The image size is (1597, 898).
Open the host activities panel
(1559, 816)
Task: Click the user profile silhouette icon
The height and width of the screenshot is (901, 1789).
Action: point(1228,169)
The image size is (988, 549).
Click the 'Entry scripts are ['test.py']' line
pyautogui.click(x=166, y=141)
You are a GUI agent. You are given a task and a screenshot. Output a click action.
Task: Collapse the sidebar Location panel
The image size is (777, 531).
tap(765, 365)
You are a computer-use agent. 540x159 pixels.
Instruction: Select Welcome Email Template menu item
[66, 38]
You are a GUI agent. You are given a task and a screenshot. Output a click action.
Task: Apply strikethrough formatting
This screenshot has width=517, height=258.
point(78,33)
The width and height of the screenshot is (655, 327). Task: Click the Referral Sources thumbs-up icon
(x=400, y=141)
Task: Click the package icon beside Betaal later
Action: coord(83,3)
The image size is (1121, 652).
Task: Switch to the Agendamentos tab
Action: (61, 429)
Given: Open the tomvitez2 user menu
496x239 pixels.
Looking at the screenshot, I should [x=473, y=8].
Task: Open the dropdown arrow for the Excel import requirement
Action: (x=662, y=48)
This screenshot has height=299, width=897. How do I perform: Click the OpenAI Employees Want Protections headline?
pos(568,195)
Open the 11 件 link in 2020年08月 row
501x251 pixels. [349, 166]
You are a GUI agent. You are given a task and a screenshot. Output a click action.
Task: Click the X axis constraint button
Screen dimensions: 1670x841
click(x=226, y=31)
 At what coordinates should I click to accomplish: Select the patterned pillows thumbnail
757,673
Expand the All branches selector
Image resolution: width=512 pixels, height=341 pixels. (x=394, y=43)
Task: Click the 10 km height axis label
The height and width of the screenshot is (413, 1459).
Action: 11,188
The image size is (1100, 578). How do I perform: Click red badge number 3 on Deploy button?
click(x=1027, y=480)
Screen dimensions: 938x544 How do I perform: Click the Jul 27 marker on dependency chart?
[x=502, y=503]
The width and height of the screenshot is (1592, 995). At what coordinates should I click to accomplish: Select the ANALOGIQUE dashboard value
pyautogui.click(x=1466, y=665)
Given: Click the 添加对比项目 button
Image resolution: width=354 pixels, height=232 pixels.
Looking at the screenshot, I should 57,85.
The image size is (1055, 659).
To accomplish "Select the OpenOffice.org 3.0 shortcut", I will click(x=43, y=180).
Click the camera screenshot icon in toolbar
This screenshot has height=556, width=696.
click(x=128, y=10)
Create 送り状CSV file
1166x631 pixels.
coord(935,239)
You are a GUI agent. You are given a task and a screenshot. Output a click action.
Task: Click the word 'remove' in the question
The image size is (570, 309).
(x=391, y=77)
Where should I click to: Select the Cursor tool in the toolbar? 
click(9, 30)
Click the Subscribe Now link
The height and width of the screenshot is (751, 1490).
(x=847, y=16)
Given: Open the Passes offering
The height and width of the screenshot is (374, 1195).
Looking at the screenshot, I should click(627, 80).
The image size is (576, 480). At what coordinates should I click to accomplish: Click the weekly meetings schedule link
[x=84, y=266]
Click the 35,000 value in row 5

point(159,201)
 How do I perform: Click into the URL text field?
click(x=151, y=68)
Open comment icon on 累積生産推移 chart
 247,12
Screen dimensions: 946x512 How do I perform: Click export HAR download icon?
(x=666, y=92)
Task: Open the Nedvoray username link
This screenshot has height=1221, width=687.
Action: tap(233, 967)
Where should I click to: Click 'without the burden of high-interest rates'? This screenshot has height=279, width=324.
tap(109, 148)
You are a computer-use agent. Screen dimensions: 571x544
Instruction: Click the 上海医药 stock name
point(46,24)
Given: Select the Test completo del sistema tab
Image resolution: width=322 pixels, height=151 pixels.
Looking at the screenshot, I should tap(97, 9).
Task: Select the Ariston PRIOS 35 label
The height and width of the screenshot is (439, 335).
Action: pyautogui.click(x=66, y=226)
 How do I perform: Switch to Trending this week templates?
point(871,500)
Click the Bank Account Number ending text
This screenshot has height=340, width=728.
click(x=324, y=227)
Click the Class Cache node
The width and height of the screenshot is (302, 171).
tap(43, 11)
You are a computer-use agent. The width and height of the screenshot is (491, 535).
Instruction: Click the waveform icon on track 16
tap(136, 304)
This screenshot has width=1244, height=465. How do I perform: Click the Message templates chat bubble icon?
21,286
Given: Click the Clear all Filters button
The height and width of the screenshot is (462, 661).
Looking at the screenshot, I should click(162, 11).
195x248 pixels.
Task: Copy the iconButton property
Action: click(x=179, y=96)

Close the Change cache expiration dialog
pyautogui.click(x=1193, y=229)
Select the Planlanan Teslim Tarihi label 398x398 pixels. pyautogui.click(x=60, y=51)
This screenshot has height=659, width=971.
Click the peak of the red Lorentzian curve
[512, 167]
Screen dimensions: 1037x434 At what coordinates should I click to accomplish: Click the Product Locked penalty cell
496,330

——

● **Exercise instructions**: What belongs in the answer is each line of the data that has the word "computer".

● **Solution for this exercise**:
You are a computer-use agent. 540x159 pixels.
You are a computer-use agent. Screen dimensions: 571x544
You are a computer-use agent. The width and height of the screenshot is (491, 535).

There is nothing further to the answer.